Stop Eliminating School Libraries That Help Underserved Students

Target: Mike Morath, Texas Commissioner of Education

Goal: Halt controversial plan to turn school libraries into discipline centers.

Apparently no longer content to censor and control what literature its young people can read, the authoritarian regime of Texas is now eliminating libraries entirely from some of its most underserved schools. Following the arbitrary take-over of the Houston school district and replacement of elected leaders with handpicked yes-men, installed officials have decided to remove traditional libraries and the librarians who staff them from the school system. The libraries will instead be converted into what were once called “discipline centers.”

The term (which had to be changed after criticism) is exactly as it sounds. “Misbehaving” students will be isolated from their peers, disciplined, and “helped.” The superintendent who implemented this change (once head of a charter school system) claims that students do not “need” librarians. Instead, apparently, this school population (which consists of 80 percent minority children) just needs some “discipline” and all will be well. Neither do these kids seemingly need protection from the gun violence that claimed their fellow youth in a Uvalde mass shooting last year. Rather—according to new leadership–they will benefit from banned books and banned libraries that might teach them how to read and think. These so-called leaders also seemingly believe that autistic children no longer need the special support teams that helped them navigate the challenges of school.
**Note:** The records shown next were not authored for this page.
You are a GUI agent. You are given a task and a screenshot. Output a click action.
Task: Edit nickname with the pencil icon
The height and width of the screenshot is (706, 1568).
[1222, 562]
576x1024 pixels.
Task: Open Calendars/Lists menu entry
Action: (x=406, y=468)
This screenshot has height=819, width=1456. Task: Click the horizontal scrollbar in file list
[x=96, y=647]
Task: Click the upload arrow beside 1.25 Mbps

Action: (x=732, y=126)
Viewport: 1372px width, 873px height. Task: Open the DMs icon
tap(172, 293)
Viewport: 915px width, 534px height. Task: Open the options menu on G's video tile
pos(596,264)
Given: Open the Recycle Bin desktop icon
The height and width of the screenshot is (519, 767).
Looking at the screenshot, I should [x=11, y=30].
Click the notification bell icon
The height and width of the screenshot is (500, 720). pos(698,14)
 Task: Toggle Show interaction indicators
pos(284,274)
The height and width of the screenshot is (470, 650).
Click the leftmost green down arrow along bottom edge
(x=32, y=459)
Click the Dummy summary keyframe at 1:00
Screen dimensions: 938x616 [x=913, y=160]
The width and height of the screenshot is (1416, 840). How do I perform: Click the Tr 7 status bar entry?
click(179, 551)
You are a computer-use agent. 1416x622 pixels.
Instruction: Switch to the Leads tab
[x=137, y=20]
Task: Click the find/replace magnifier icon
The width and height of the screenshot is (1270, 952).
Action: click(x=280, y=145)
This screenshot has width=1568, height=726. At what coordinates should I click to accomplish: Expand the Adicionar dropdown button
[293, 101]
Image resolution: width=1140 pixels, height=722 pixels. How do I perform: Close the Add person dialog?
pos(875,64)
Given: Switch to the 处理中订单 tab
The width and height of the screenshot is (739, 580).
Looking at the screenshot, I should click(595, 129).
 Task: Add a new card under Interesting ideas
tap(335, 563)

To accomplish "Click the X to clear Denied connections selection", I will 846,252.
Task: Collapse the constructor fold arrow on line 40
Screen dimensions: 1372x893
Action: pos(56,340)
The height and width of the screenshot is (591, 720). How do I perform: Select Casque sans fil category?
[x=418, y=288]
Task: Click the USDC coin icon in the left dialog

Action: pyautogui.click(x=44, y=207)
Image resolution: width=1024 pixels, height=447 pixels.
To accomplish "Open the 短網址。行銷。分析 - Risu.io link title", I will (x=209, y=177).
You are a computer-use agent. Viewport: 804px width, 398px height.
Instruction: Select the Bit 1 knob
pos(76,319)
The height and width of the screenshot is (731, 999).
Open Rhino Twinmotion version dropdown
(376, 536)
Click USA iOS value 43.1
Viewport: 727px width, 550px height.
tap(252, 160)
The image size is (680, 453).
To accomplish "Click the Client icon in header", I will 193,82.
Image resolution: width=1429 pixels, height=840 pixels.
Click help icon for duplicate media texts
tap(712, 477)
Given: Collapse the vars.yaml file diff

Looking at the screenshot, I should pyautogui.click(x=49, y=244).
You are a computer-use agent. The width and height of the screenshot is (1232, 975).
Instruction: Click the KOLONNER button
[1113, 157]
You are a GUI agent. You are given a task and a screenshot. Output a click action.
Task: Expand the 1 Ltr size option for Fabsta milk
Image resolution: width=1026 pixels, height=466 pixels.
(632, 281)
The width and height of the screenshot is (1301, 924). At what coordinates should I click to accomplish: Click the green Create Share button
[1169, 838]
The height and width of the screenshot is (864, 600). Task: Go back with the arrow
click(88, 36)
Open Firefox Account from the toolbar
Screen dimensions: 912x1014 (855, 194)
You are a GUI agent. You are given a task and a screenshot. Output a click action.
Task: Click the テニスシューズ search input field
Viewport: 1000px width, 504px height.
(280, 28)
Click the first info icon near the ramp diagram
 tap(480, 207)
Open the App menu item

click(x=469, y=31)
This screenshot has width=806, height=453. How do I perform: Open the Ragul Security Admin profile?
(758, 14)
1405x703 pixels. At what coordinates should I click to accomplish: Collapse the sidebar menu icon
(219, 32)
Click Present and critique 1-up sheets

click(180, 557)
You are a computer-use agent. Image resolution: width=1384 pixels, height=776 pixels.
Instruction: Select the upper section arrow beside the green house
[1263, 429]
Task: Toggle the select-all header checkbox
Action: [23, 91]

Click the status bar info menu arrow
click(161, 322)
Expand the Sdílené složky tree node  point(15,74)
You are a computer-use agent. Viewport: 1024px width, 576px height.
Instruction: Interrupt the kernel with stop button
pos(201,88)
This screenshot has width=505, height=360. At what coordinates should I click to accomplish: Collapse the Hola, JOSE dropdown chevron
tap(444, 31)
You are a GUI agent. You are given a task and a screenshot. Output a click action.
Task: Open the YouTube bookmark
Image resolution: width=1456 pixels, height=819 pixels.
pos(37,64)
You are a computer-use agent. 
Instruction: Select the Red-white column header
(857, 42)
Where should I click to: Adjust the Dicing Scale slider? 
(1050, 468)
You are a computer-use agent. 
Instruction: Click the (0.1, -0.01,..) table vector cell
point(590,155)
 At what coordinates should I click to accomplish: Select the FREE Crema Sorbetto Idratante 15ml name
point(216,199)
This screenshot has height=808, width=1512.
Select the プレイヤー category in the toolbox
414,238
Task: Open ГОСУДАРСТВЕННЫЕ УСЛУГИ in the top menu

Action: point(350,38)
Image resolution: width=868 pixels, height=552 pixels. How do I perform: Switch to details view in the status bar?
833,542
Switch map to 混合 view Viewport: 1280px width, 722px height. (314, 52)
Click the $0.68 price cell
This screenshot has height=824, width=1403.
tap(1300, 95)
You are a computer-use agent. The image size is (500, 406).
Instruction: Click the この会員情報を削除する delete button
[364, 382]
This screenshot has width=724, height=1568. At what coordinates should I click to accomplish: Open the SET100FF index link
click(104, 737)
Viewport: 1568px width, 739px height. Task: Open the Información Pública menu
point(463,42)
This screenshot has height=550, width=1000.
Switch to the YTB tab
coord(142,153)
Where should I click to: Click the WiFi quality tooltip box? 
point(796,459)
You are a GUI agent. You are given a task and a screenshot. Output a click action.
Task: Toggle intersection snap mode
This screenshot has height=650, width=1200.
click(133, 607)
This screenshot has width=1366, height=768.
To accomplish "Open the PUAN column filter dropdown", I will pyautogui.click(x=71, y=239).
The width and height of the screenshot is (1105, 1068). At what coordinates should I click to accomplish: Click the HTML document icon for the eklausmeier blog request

But they (along with their classmates) do urgently need a scripted curriculum devised not by educators, but by politicians.

Texas has already been reined in by a federal judge who halted its “book rating” (aka censorship) law. Sign the petition below to demand similar action against these supposed leaders who are taking a hatchet to learning.

PETITION LETTER:

Dear Commissioner Morath,

Texas claims to be all about parental rights, so why is this state’s education agency ignoring the widespread concerns of Houston parents who feel important resources are being taken away from their children? For many of these kids, that “unneeded” librarian is a lifeline and that now-eliminated library is a haven. These libraries may very well have played a pivotal role in helping the Houston school system dramatically improve its quality ratings as a whole.

Deprivation rarely leads to betterment, as demonstrated by the state’s chronic underfunding of its public school system. True investment means expansion and support. It does not mean transforming a learning environment into (in the words of Houston’s mayor) a “prison-like environment” and (in the words of a teacher who remains anonymous in fear of being “let go”) “assembly-line work.” This state has stepped in to force its own brand of educational leadership. Now is the time to step in again and address the concerns of these parents, students, and educators.

They need inspiring partners, not dictators who trade in censorship and suppression.

Sincerely,

[Your Name Here]

Photo Credit: Polina Zimmerman


One Comment

  1. America needs to be a well educated nation. We have always been well educated but now extremists are demanding and unfortunately interfering with libraries and the reading of books. All bilks! America is going backwards due to forcing books to be banned. It’s the same as book burning. Do this denies young people from making up their minds about life situations and problems. To ban books is like putting our heads in the sand while other countries and people kick us in the butts! Smart? What do you think?